On Malekskraal, the land is 1 484 ha, 60 km northwest of Steelpoort. Access to the mine site occurs along a tarred road and then a gravel road, made to access the mining site.

Malekskraal has a magnetite deposit made up of iron, titanium and vanadium. Historically 15 vertical boreholes were drilled on the property and other samples were taken from stockpiles, which are a result of the opencast mining done and which present results of iron at 52% to 66%.

Funding is still required to carry out further studies on the longevity of the project.

“Lethabo is open to collaborating with other junior miners. We are open to supplying local mines which will carry our further processing on the ore for export and certainly welcome follow-up discussions with investors and funds.

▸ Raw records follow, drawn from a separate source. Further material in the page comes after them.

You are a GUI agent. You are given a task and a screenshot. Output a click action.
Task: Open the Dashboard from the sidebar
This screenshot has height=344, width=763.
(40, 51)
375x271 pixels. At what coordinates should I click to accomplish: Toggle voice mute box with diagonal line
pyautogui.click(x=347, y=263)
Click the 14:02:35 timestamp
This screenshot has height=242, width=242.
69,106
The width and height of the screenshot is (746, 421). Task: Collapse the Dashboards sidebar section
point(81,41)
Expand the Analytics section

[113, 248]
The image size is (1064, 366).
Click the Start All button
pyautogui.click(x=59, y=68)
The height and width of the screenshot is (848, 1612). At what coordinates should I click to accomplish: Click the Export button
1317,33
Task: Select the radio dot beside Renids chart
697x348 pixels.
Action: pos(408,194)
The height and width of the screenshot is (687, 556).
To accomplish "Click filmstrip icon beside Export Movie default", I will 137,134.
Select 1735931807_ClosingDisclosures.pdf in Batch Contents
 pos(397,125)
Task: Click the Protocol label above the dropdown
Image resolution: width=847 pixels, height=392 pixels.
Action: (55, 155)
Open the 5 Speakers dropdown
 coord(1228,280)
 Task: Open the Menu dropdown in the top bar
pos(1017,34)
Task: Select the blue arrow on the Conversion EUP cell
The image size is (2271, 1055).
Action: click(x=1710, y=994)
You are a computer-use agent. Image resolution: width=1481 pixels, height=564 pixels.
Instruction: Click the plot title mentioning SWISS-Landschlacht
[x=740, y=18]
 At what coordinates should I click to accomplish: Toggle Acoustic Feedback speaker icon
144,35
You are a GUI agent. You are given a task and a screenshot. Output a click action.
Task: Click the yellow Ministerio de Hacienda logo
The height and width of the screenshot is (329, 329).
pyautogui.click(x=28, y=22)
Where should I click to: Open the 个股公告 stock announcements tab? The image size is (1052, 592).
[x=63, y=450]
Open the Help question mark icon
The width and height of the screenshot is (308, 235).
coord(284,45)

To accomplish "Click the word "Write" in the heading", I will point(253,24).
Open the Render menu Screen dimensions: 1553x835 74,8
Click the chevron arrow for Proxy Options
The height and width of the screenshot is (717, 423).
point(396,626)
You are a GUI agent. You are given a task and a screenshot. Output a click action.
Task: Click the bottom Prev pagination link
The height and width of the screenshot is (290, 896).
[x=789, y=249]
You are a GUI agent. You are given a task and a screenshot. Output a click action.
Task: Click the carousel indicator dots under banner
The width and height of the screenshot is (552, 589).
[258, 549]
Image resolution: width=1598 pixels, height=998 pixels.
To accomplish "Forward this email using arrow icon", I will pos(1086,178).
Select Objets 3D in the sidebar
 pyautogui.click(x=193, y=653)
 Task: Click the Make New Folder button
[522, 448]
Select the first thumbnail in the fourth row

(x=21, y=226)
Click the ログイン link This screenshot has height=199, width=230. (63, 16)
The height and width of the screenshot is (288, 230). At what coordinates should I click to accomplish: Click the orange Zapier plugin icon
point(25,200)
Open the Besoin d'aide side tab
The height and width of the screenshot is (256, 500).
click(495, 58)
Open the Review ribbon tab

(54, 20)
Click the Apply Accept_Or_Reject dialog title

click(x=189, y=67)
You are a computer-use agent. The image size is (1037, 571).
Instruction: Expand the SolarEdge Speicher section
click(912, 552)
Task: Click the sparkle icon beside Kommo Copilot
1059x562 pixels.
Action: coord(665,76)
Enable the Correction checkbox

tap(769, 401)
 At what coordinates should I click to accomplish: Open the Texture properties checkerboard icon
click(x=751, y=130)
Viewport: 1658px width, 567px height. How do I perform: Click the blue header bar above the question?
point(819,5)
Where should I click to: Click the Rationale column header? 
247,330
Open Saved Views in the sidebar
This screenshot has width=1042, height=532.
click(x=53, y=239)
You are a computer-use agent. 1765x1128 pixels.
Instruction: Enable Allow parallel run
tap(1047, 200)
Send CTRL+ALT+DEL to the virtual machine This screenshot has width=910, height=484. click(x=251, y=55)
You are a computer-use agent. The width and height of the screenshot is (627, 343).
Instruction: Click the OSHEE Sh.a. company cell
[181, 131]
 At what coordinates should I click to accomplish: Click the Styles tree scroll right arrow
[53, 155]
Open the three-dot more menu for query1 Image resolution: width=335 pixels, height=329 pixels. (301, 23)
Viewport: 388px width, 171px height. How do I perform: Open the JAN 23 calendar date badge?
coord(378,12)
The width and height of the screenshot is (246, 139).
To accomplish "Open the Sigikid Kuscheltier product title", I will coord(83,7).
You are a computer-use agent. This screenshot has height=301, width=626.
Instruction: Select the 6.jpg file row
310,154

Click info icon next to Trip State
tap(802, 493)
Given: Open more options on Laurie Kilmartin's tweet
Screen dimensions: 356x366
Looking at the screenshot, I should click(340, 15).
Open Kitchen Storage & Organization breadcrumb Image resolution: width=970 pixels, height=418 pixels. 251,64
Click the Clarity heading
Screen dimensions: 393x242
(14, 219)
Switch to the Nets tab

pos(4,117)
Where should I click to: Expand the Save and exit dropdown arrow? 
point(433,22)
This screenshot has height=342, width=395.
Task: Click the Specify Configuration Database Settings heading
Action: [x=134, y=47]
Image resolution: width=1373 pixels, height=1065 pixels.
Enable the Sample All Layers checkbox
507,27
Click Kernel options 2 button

“It would certainly be in our favour if the funders have funding requirements which are designed for emerging and junior miners, including junior exploration companies.

While we understand that this is your money, junior and emerging miners, including junior exploration companies, cannot be benchmarked against the same standards and the same requirements that are set for major mining companies.

“We’ve given the trucking to our clients to deal with. Our responsibility is to mine for ore and to make it available.

“Long-term, if we have the capacity to take that on, it will also depend on contributing factors, such as prices.

“But I don’t want to commit to that and give our client another impression. Until then, we’re going to stick to leaving that to the buyers.

“I do this with my father and my brother. Lethabo Exploration, to this point, has been a family business, hence we put our money where our mouth is.

“In terms of our stakeholder ecosystem, give credit to Minerals Council, which has played a huge role in directing us to the right opportunities, such as the JSE and the accelerator programme that we’re in.

“All of these programmes, though external, contribute to building the executive body of the business, and that’s where our growth is going to come from,” Malebe said in response to Indaba chairperson, Bernard Swanepoel.